The short, convenient, feel-good answer: “No.”
“Is marketing evil? Absolutely, but only in the same way that the gun or the printing press is evil. It is a tool that takes whatever form its owner wants it to take. Power is afforded to whoever uses it.” – David Fallarme
Marketing is indeed a tool. But some questions naturally arise about the “owners” of the tools:
- Who are they?
- What are they doing, and why?
- What are the outcomes?
Exploring these questions can lead into some rather unsettling territory.
Power is unequally distributed: The “game” is “rigged”.

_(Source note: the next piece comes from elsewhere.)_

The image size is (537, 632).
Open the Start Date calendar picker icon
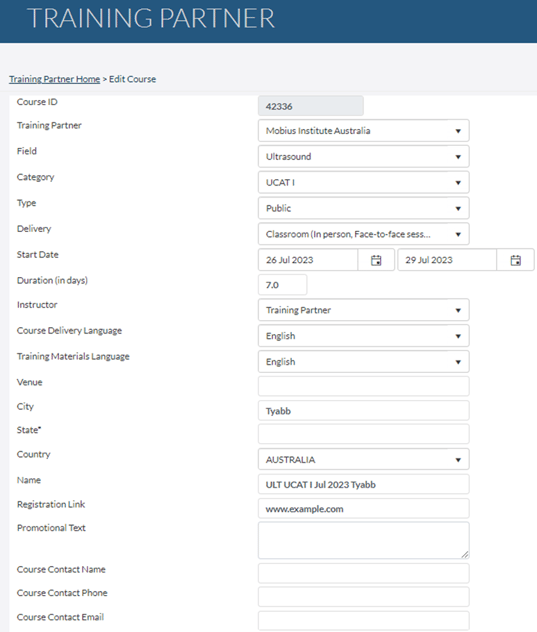(376, 260)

“Powerful, extensive alliances craft the most insidiously persuasive messages they can – then use vast resources to hammer those messages home as forcefully as possible.” – Tom Albrighton
Consumers are hopelessly outgunned by the marketers who manipulate them. Marketers construct meanings for us more deliberately than we construct our own identities. They study us more thoroughly than we study ourselves. And the end result is that they control our actions more predictably than we control our own.
He who pays the piper calls the tune. While anyone can hire a marketer, it’s typically the “big, bad” corporations that can afford the best. Just consider the forceful reckoning that is Coca-Cola.

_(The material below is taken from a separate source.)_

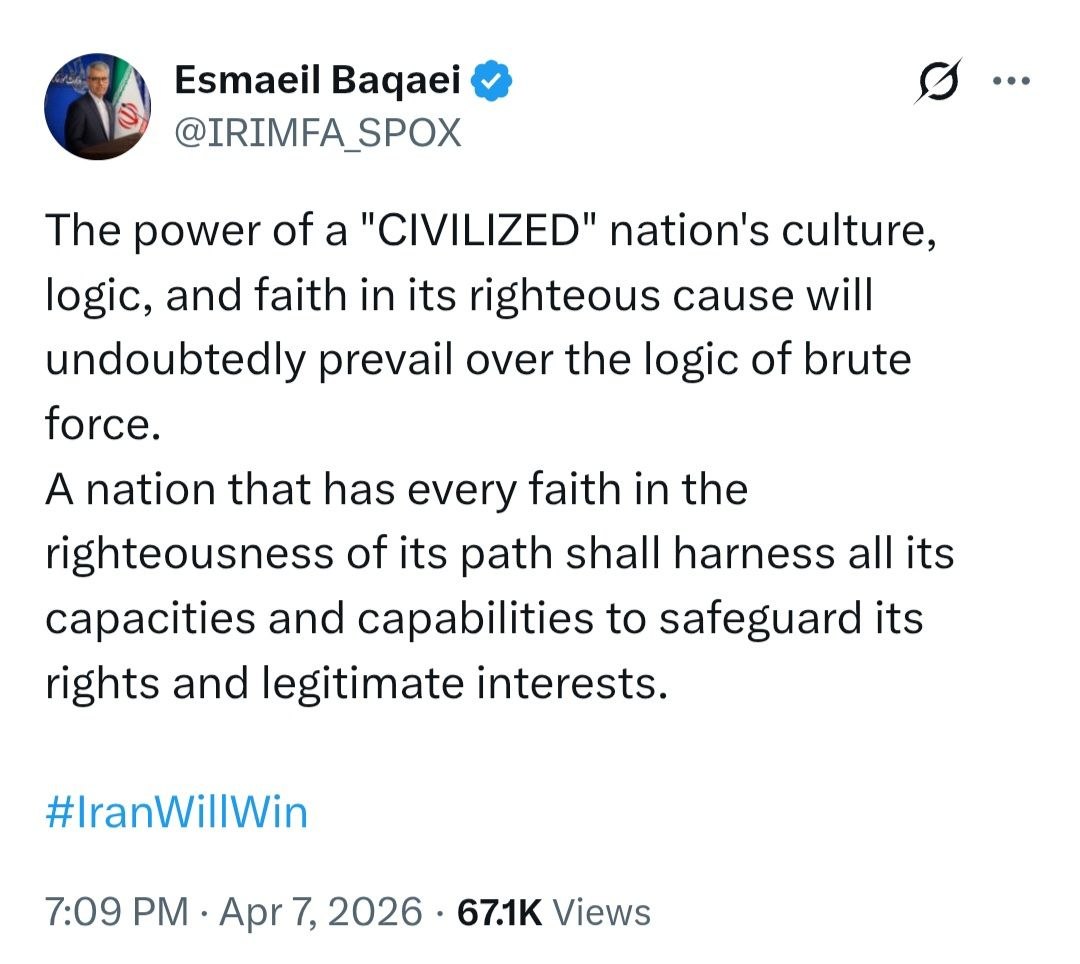Click the line starting "righteousness of its path"
Screen dimensions: 1080x964
pyautogui.click(x=499, y=554)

We can’t just wave our hands and make marketing disappear.
There will always be competition and there will always be a need to prove your worth in relation to competitors.
Farmers in tribal villages, fourth graders battling for class president and entrepreneurs seeking funding all rely on marketing. Marketing answers the consumer question: Why should I pay any attention to you? – David Fallarme
“Nudges are everywhere, even if we do not see them. There’s no such thing as an objective point-of-view, and there’s no such thing as an unbiased choice.

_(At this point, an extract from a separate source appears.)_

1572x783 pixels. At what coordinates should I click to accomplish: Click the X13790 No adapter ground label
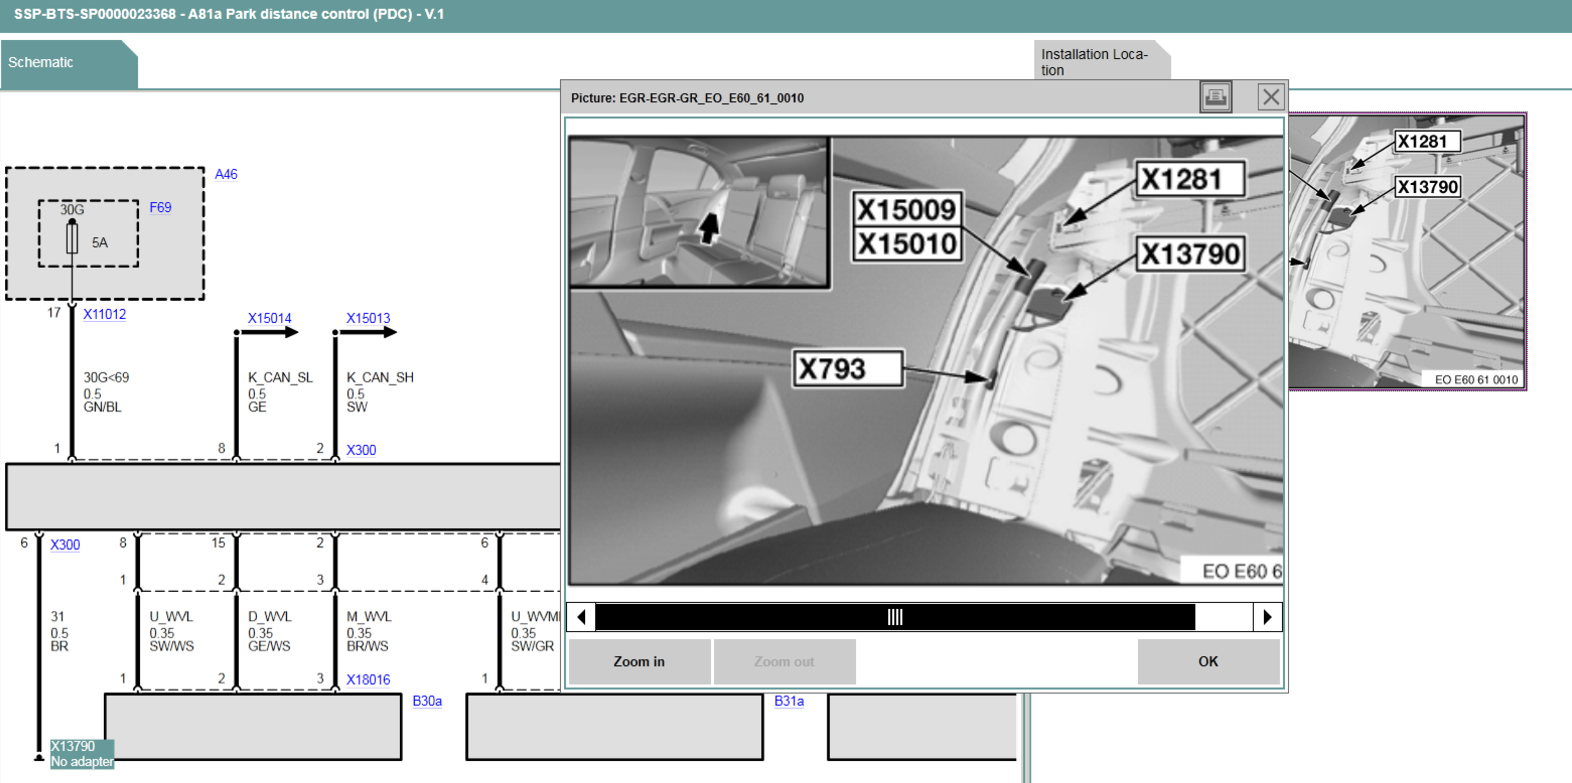81,754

“Choice architecture, both good and bad, is pervasive and unavoidable, and it greatly affects our decisions.” – Annemari Koppinen
Legislation is never enough. While it might be a good step in the right direction, legislation will always be a step behind marketing. Teenagers are still going to smoke cigarettes if other teenagers romanticize smoking, warning labels be damned. Marketing can be so subtle, insidious and calculative that it can change someone’s worldview before a legislator puts his pants on.
The only way to defeat “evil” marketing, then, is with “good” marketing.
Consider the following two examples:
1: Tesla’s marketing has gotten its fans to view all gasoline sports cars as inferior.
They love the brand so much that they promote it at every opportunity. But this isn’t “evil-free” marketing. It’s still playing on human needs, wants and desires.
Tesla understands that people want to feel cool, smart, “ahead of the curve”. Buying a Tesla allows you to do that- that’s the whole premise of the brand.
As DHH put it, one of Tesla’s many genius moves is positioning a luxury car purchase as an act of charity.
2: Strong Is The New Skinny is a slogan that started gaining traction in 2010, when Adam Farrah wrote a blogpost about his friend Marsha’s slogan tank top.
The phrase resonated with people, and the Facebook Page has over a hundred thousand Likes today.
It takes one narrative to displace another.
In both cases, the human impulses remain the same. However, the net outcomes are arguably superior. Tesla is a step in the right direction for the future of sustainable human transportation. “Strong is the new skinny” isn’t quite self-acceptance… but surely there are health benefits from being in good shape!
In both cases, quality of life is improved. That’s the power of good marketing.
“Marketing is beautiful when it persuades people to get a polio vaccine or wash their hands before doing surgery. Marketing is powerful when it sells a product to someone who discovers more joy or more productivity because he bought it. Marketing is magic when it elects someone who changes the community for the better.” – Seth Godin
So how do we move forward?
Marketing is a tool that inevitably gets co-opted and abused by people with power. We have to acknowledge this. It’s impossible to stop or ban, so we may as well learn how it works, get adept at it so we can inoculate ourselves against its negative effects best as we can, protect one another.
But in the meantime, if marketing is to lose its “evil” gleam, we’ll have to roll up our sleeves… and we’ll have to replace “unhealthy” stories with “good” ones.
Our benchmark for “good” (healthy, affirming, enriching) will definitely change over time. That’s progress.